Alumni Spotlight: May Paddor

May Paddor is a rising junior at New Trier High School who enjoys writing and photography.

sea views in the dominican republic

Why did you choose this program?

I choose the 21-Day GLA Dominican Republic: Building a Sustainable World trip because I loved the environmental, health, and leadership factors that the program offered. I've also always have heard about how fun and life-changing these types of service trips are and I wanted to try it for myself.

What did your program provider assist you with, and what did you have to organize on your own?

GLA assisted me with everything, down to transportation to and from the airport. There was nothing that I had to organize for myself besides the documents to travel and the amount of money I wanted to bring for souvenirs.

What is one piece of advice you'd give to someone going on your program?

If I were to give myself advice before going on my trip, or someone who is going to go on the trip, I would definitely want to say that the first couple of days may go slowly. However, once you establish yourself in your program and with the people you are with, the trip goes by pretty fast. Just be open-minded and remember that everyone is in the same boat.

What does an average day/week look like as a participant of this program?

An average day in the Dominican Republic GLA trip was pretty simple: going to breakfast around 7:00 a.m., going to a worksite until after lunch which was at about 2:00 p.m., relaxing at the beach until 4:00 p.m., participating in a cultural activity until 6:00 p.m. - like dancing with locals or making plantain, having dinner until 7:00 p.m., watching a presentation coordinated by the host organization until about 8:00 p.m., meeting with mentor groups until 8:30 p.m., and then going back to your cabin and hanging out until 10:30 p.m.. We took about two excursions each week and there was one overnight excursion to Santo Domingo.

Going into your experience abroad, what was your biggest fear, and how did you overcome it and/or how did your views on the issue change?

Going into my trip, I was nervous to meet new people and establish the same bonds that are stigmatized on these types of trips.

A couple days into my trip, I realized that I was only there for three weeks and it was my job to make the most of it.

Either way you're able to meet amazing people.

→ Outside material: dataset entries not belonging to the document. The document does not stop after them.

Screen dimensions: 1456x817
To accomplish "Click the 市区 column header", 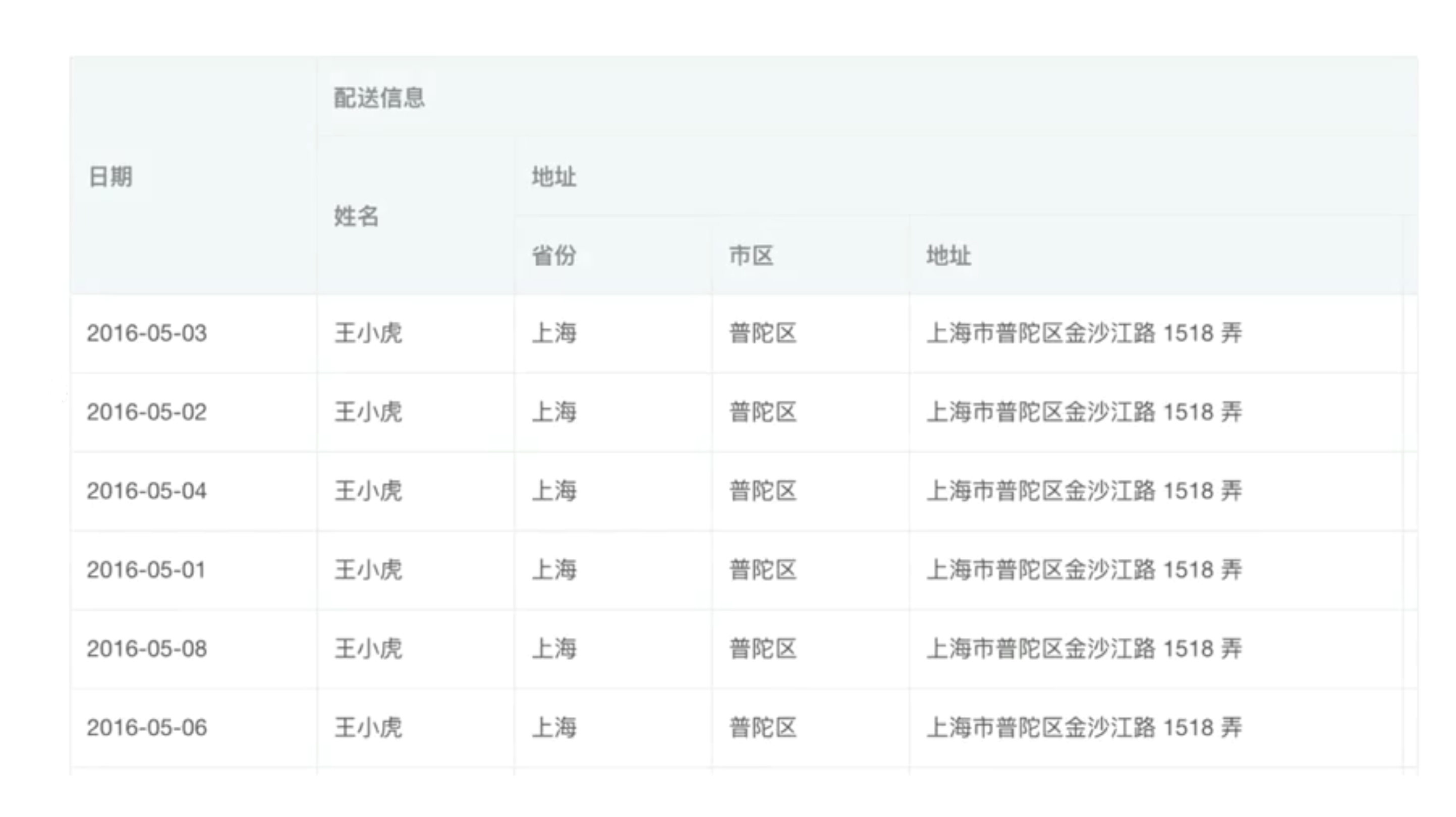I will click(x=751, y=255).
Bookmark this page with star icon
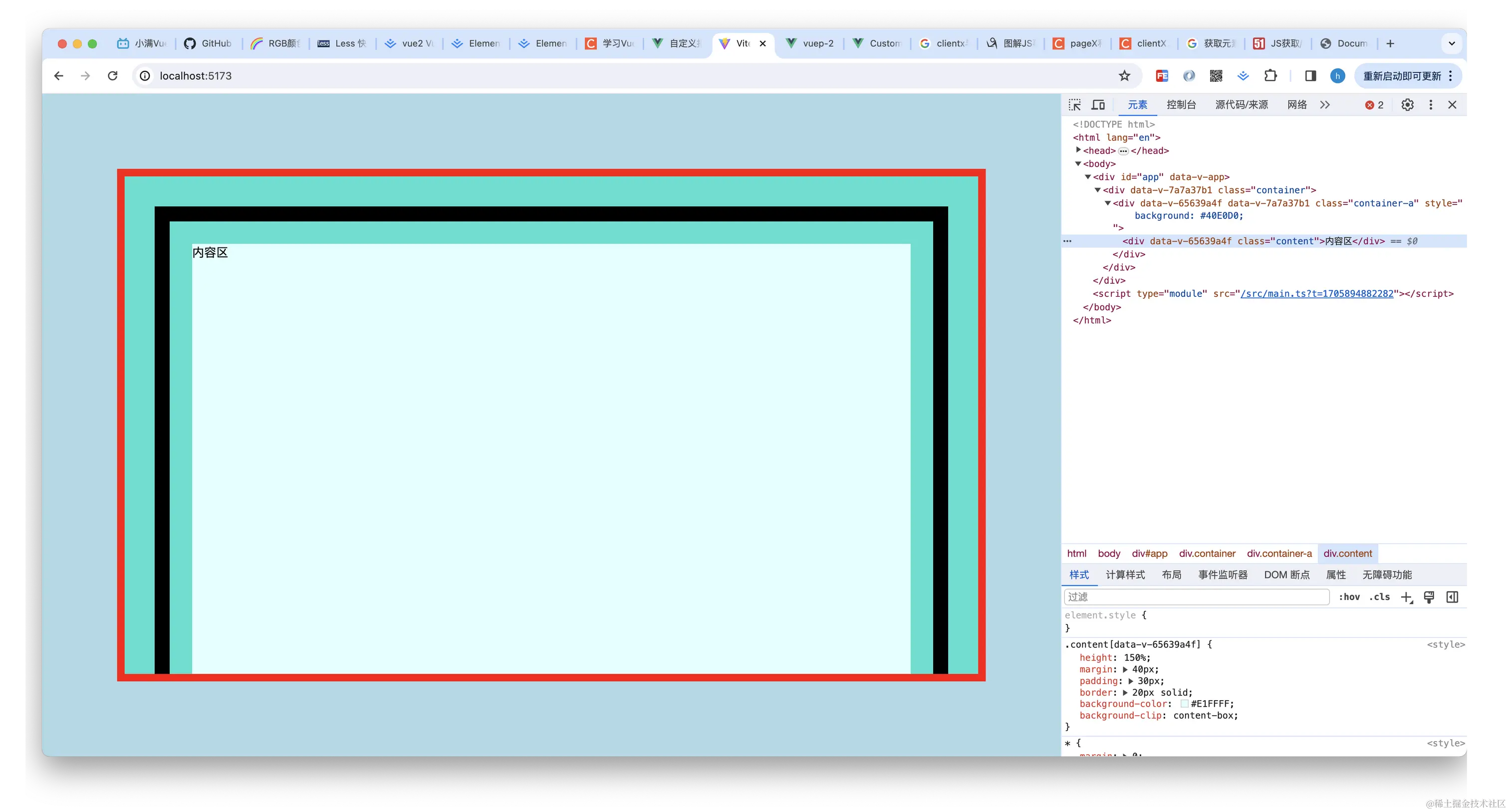The height and width of the screenshot is (812, 1509). click(x=1124, y=75)
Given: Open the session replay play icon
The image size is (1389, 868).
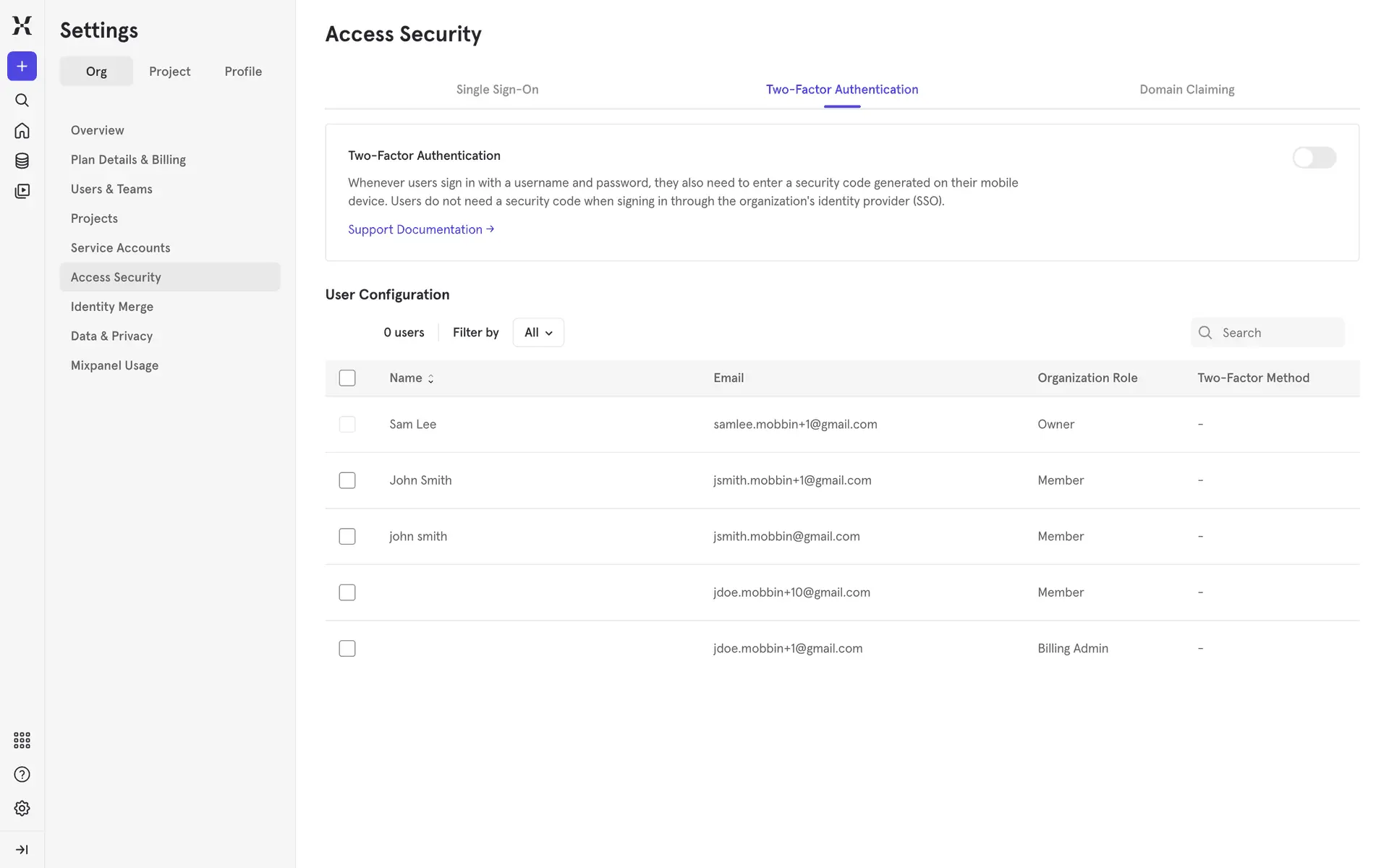Looking at the screenshot, I should click(22, 191).
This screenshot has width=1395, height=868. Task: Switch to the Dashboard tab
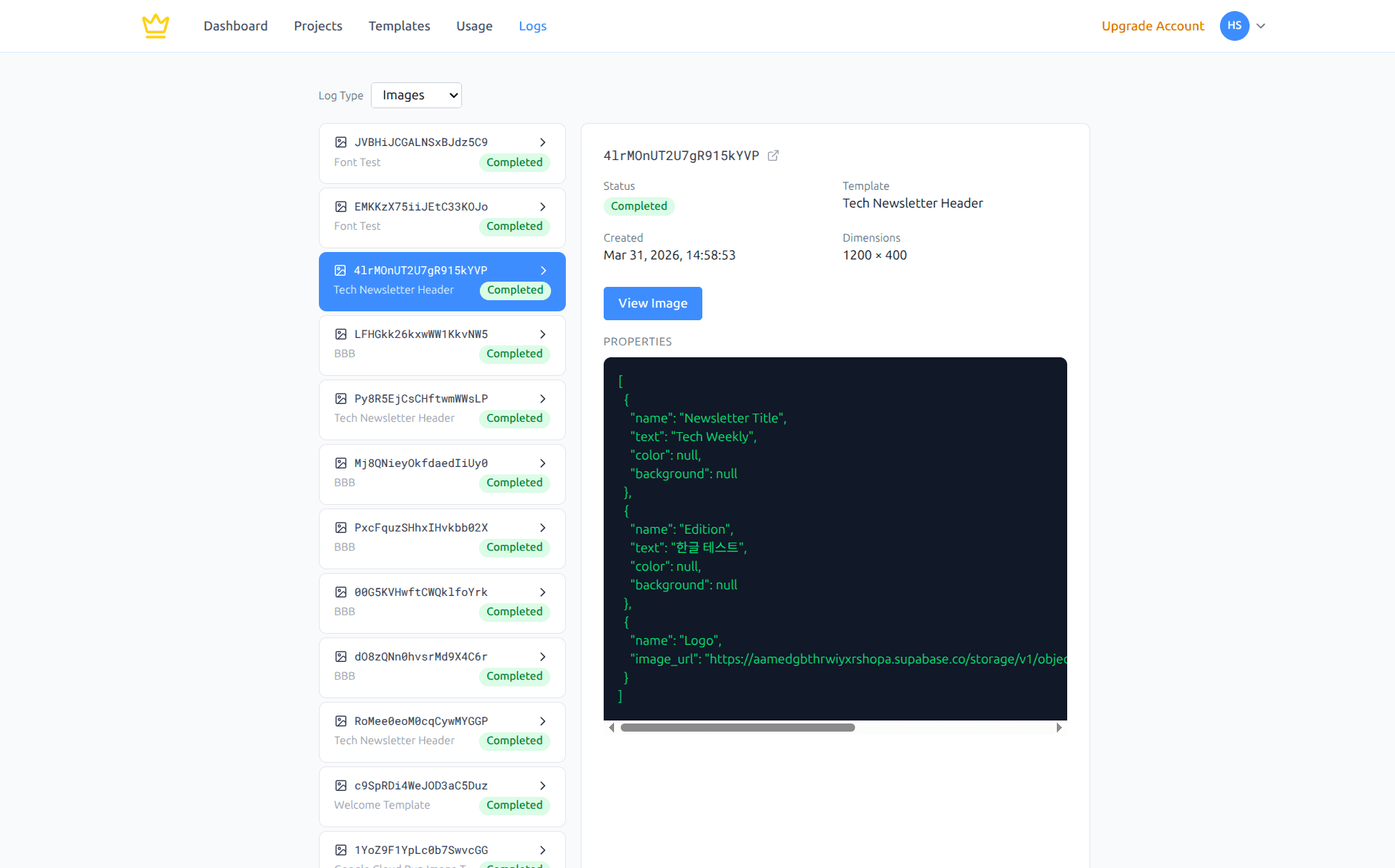coord(235,25)
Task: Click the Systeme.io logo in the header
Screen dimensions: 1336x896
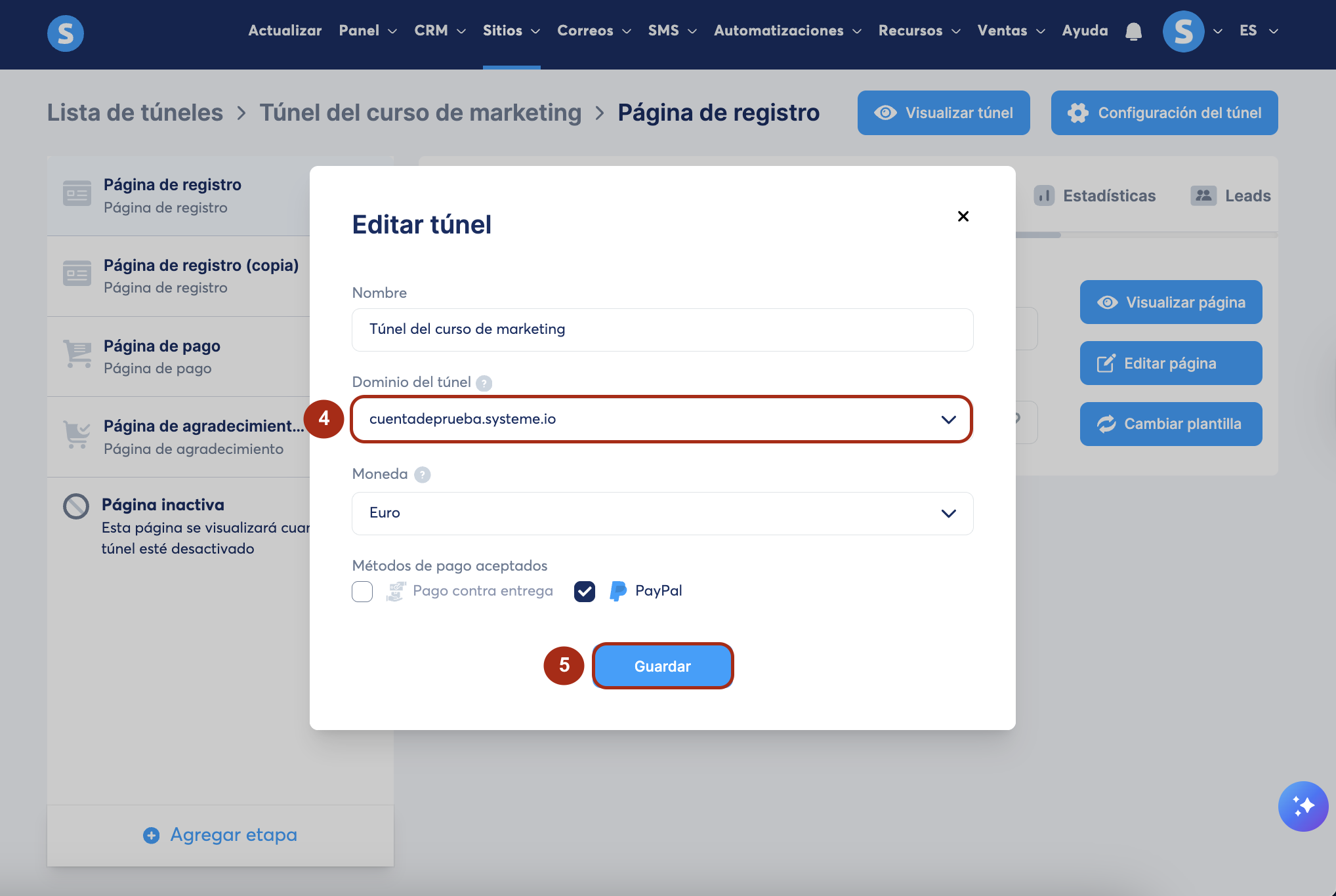Action: pyautogui.click(x=66, y=33)
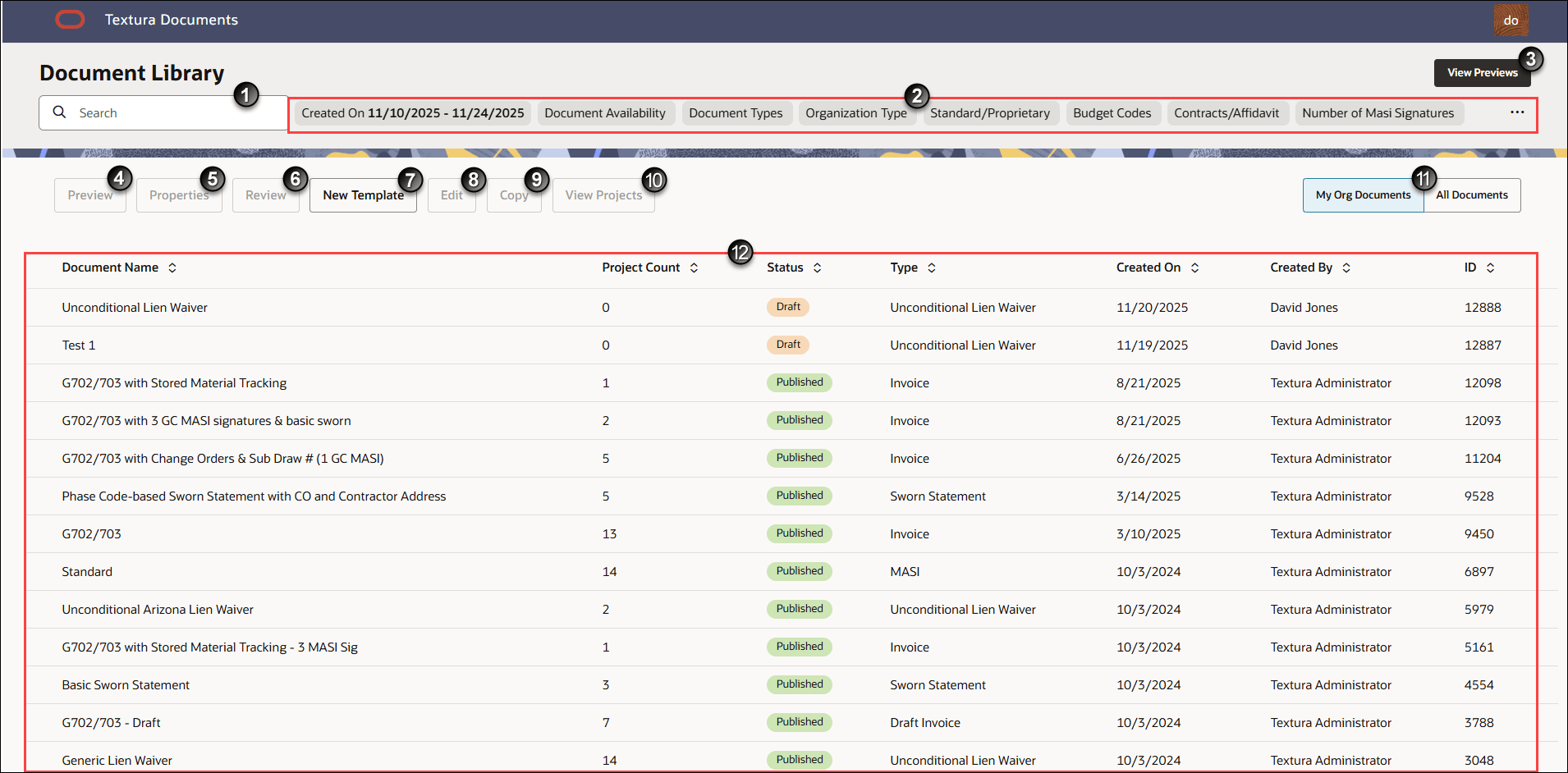Click the Project Count sort icon
Image resolution: width=1568 pixels, height=773 pixels.
pyautogui.click(x=694, y=267)
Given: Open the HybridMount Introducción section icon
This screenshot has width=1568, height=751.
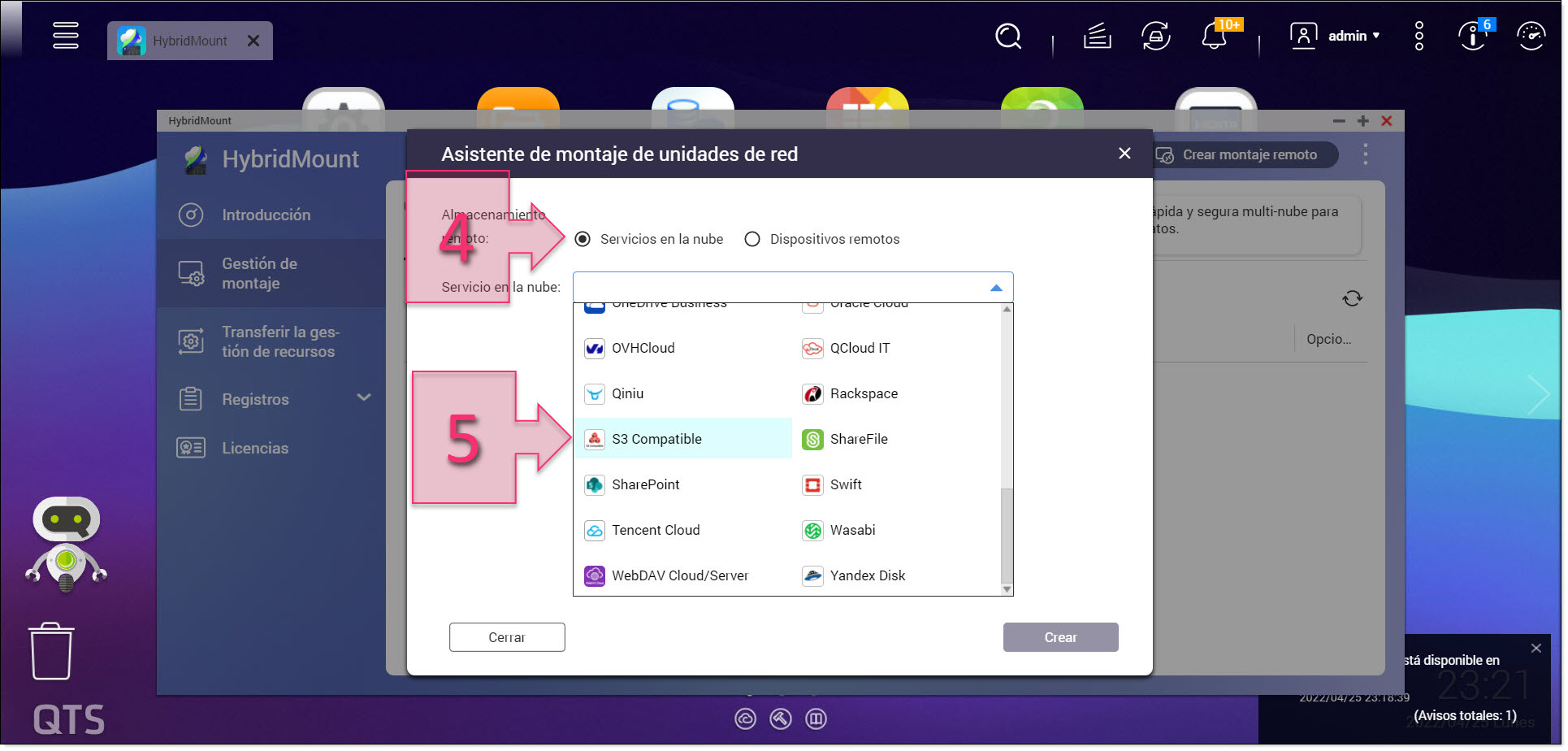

The bonds may not last forever but the memories will and it never hurts to make more memories.

What was the most memorable part of your trip?

There were so many things that I thought were incredibly memorable on my trip. From the people I met to the service we did, everything struck me as amazing. I don't think I can pick a favorite part because there were so many things that were great.

I loved doing the service that we did because I could tell that it all contributed to a greater good, even if some of it was hard and repetitive. For instance, we probably made around a hundred 90-pound bags of cement to do various projects, like building a basketball court or building a water filter system.

Another thing I loved was learning about the issues that our global community faces and about the effects of human security. There was a very big educational aspect pertaining to this trip and I feel like I was really able to take a lot away from it.